*** Opening of SOURCE PASSAGE ***
The Bill affords an opportunity to address some of the fundamental issues in transport and specifically, the role of CIE in that context. The Bill contains much ado about very little and misses the central and fundamental challenges in the transport area.
Deputy Taylor is right in saying there has been very little work done on transport policy. One of the things about the Bill which interested me, which the Minister proposes as a far-reaching measure, is that it appears to pre-empt the White Paper which we are told is on the way in regard to transport. I am not sure whether that says more about the White Paper than about the Bill orvice versa. What is clearly at issue in transport policy terms is that there is an absolute need for some mechanism to co-ordinate the various facets and elements which go into transport policy. To assess, analyse and propose a change in role and structure for CIE without that broader context makes for an artificial debate.
How can we rationally propose major changes in the structure of CIE if we have not already made decisions about transport policy as a whole? It may very well be that if we decide to have a co-ordinated transport policy — which most of us probably believe is essential — CIE's responsibilities in that respect might be fundamentally changed from those proposed or adverted to in this measure. The Bill underlines the essential weakness of dealing with CIE without covering transport policy generally. It is like dealing with part of the problem without making up one's mind about its scale or totality.
The Minister mentioned CIE's social role. I always felt it was very wrong of the House regularly to address the question of a commercial loss by CIE in the context of an organisation which was clearly intended to have predominantly a social responsibility. In many respects it is wrong to say that CIE make a financial loss unless their job is to be a commercial company exclusively. Any reading I have done on CIE does not indicate that. The fundamental point I wish to make is that this internal management restructuring of CIE is peripheral to the essential problem of transport policy. In a properly organised society it would not take up the time of the national parliament.
We should be dealing with the role CIE should have in terms of transport policy. This relates to the obvious need to co-ordinate public transport, rail and bus, private transport, car, freight, road development, regulation of road developments, investment in transport and infrastructure, taxi and hackney services, all the elements which make up transport policy and which have to be addressed. That to me is the question. Most of us would agree that at present it is not so much ships that pass in the night but that trains, buses and cars pass in the night and there is no co-ordination. In many cases the people concerned do not even speak to each other. It is as if they live in different worlds. There is, therefore, an urgent need to have a national transportation policy and an authority which will co-ordinate, in an efficient and cost effective resourceful manner, all those elements into one efficient dynamic unit which will serve the needs of the people. That is what we should be talking about but we are not, unfortunately, because this Bill misses the fundamental point. The Minister may say that that is not what this Bill is about but we have been promised for a long time that kind of fundamental reform.
*** Close of SOURCE PASSAGE ***
Copy the part of the speech on CIE and transport policy above word for word, from "The Minister mentioned" to "the national parliament.".
*** Opening of DATA BELOW ***
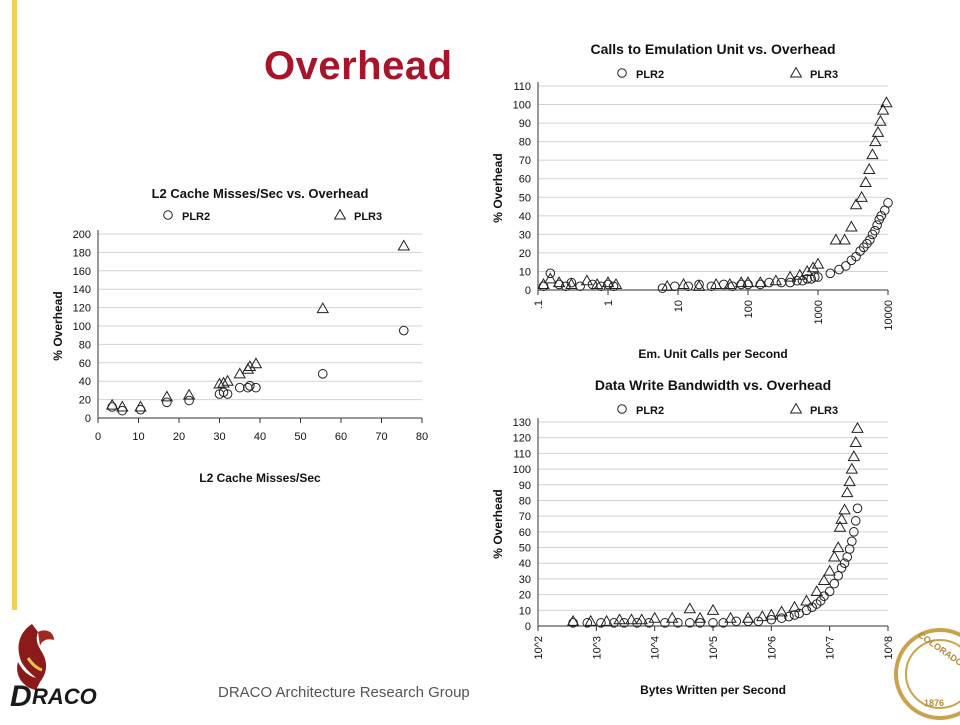  Describe the element at coordinates (522, 470) in the screenshot. I see `y-tick-label: 100` at that location.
*** Close of DATA BELOW ***
#### RESULT:
The Minister mentioned CIE's social role. I always felt it was very wrong of the House regularly to address the question of a commercial loss by CIE in the context of an organisation which was clearly intended to have predominantly a social responsibility. In many respects it is wrong to say that CIE make a financial loss unless their job is to be a commercial company exclusively. Any reading I have done on CIE does not indicate that. The fundamental point I wish to make is that this internal management restructuring of CIE is peripheral to the essential problem of transport policy. In a properly organised society it would not take up the time of the national parliament.